Mit Schnürsenkeln, Betttüchern, Medikamenten oder Feuer – auf jede erdenkliche Art haben sich in diesem Jahr [2008] in Frankreich bereits 93 Gefängnisinsassen das Leben genommen, darunter zwei 16jährige. Zahlreiche weitere Gefangene haben es versucht. Hinter Gittern ist das Suizidrisiko sieben Mal höher als in der Freiheit. Nach Angaben der Organisation „Ban publique“, ist die Selbsttötungsrate in den ersten zehn Monaten diesen Jahres um 18 Prozent gestiegen. Politiker der oppositionellen Sozialisten verlangen bereits ein Eingreifen des Staatspräsidenten: Nicolas Sarkozy, der mit dem Slogan „Null Toleranz“ hartes Durchgreifen gegen Strafffällige versprach und der schon in seinem ersten Amtsjahr pauschale „Mindeststrafsätze“ für Wiederholungstäter eingeführt hat, möge sich zum Schutz der Gefangenen einschalten. [Quelle: taz]
Frankreich hat im europaweiten Vergleich die höchste Selbstmordrate von Menschen in Haft. Bereits 2007 kritisierte das Anti-Folter-Komitee des Europarats die miserablen Bedingungen, insbesondere die unmenschliche Behandlung psychisch kranker Insassen, in französischen Haftanstalten. Aus fragwürdigen hygienischen Verhältnissen und Überbelegung (64 000 statt 52 000 Häftlingen) resultieren verbale und zunehmend auch physische Attacken gegen die Wärter. [Quelle: Der Tagesspiegel]

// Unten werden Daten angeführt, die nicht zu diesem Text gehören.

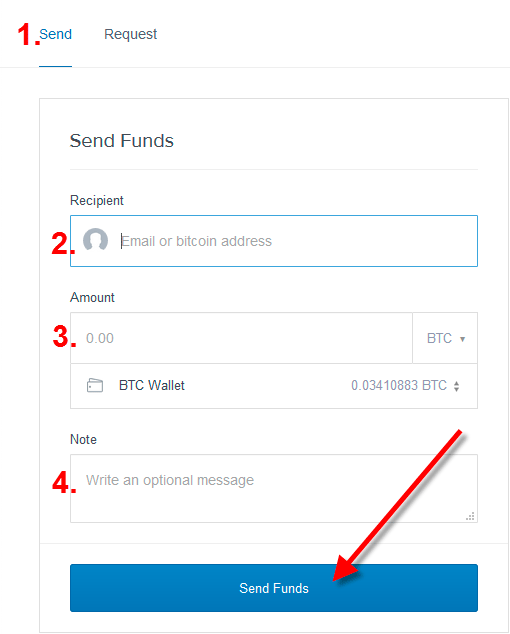Viewport: 510px width, 634px height.
Task: Open the BTC currency dropdown
Action: [445, 338]
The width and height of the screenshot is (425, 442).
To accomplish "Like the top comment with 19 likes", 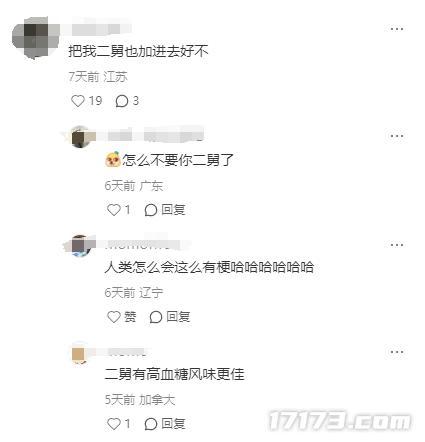I will [x=78, y=101].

Um diesen verheerenden Zuständen entgegenzutreten und bessere Arbeitsbedingungen zu erwirken, gehen französische Wärter auf die Straßen, blockieren vielerorts die Haftanstalten mit der Forderung nach mehr Personal und Mittel für die Gefängnisse und bringen sogar Gefangenentransporte zum Erliegen. [Quelle: taz] Da Gefängniswärter kein Recht auf Streik haben, bringen sie ihre Proteste in der Freizeit zum Ausdruck. Gegen die teilweise gewalttätigen Protestaktionen der Aufseher greifen französische Polizisten hart durch.

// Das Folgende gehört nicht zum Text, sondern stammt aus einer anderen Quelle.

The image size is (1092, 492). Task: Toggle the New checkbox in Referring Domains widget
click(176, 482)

„Während die dramatische Lage in den Haftanstalten einen Dialog erfordert, reagiert der Staat mit Gewalt“, klagte die Gewerkschaft CGT. Sie warf der Polizei vor, mit Elektroschockpistolen und Tränengasbomben gegen die Demonstranten vorzugehen. [Quelle: Focus online]

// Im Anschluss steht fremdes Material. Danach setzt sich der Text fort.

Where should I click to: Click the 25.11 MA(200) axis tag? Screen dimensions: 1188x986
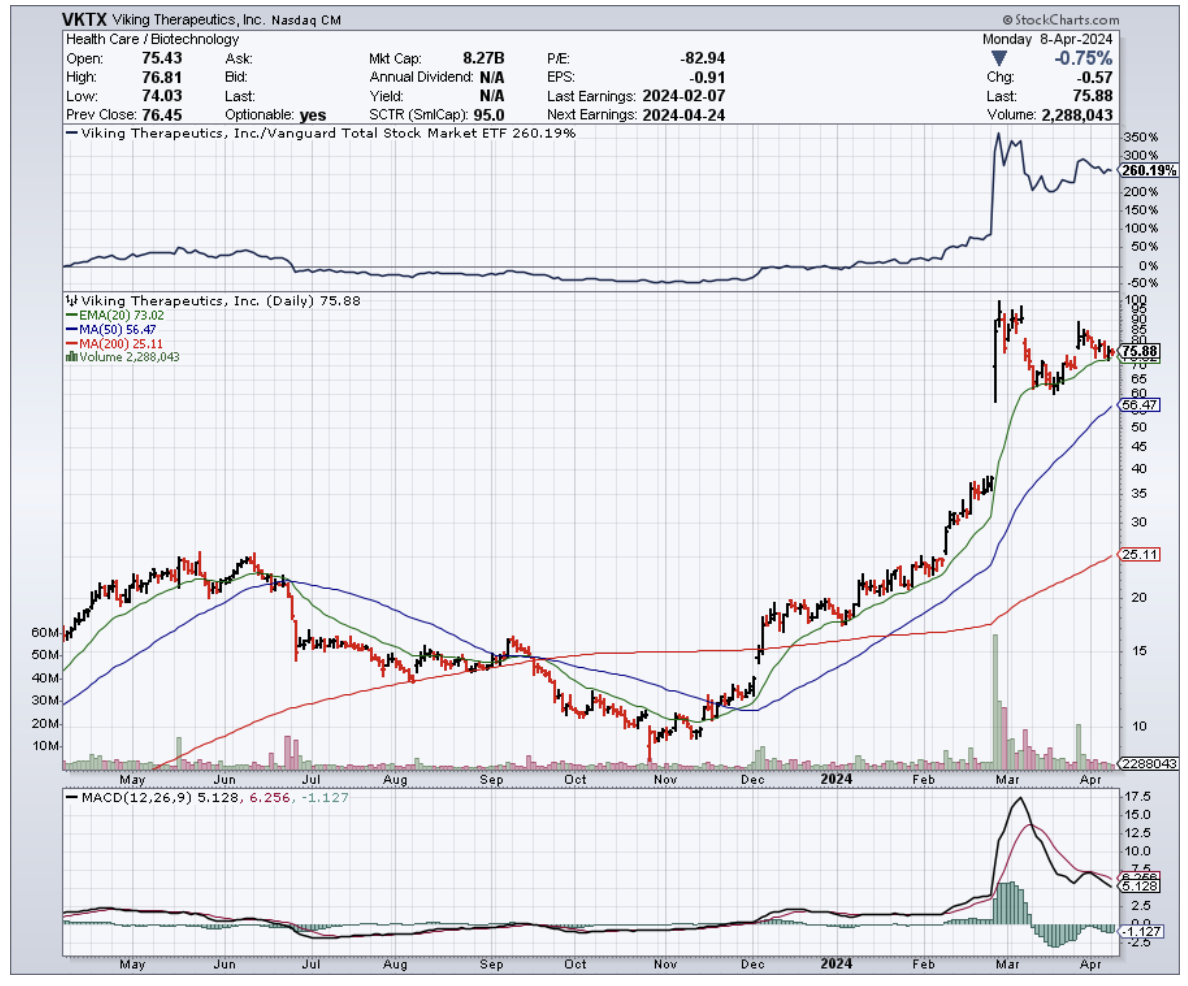1139,554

Der Protest richtet sich nicht nur gegen die verherende Lage in französischen Gefängnissen, sondern vor allem auch gegen die harte Strafrechtsreform des französischen Staatspräsidenten Nicolas Sarcozy und seiner Regierung. Der Tagesspiegel prognostiziert einen Anstieg der Häftlingszahlen bis 2017 auf mehr als 72 000, wofür härteres Durchgreifen bei Straffälligkeiten und längere Haftdauer verantwortlich gemacht werden. Gleichzeitig sollen zwar neue Gefängnisse errichtet werden, die mit Hilfe moderner Technicken, wie elektronische Fußfesseln, mit weniger Bediensteten geführt werden können, aber den derzeitigen Überbelegungen nicht abhelfen.
Wieder einmal mehr wird deutlich, wie flexibel Menschenrechte gehandhabt werden. Aber wie könnte auch jemand, der härtere Strafen fordert, zum Schutzpatron der Gefangenen werden.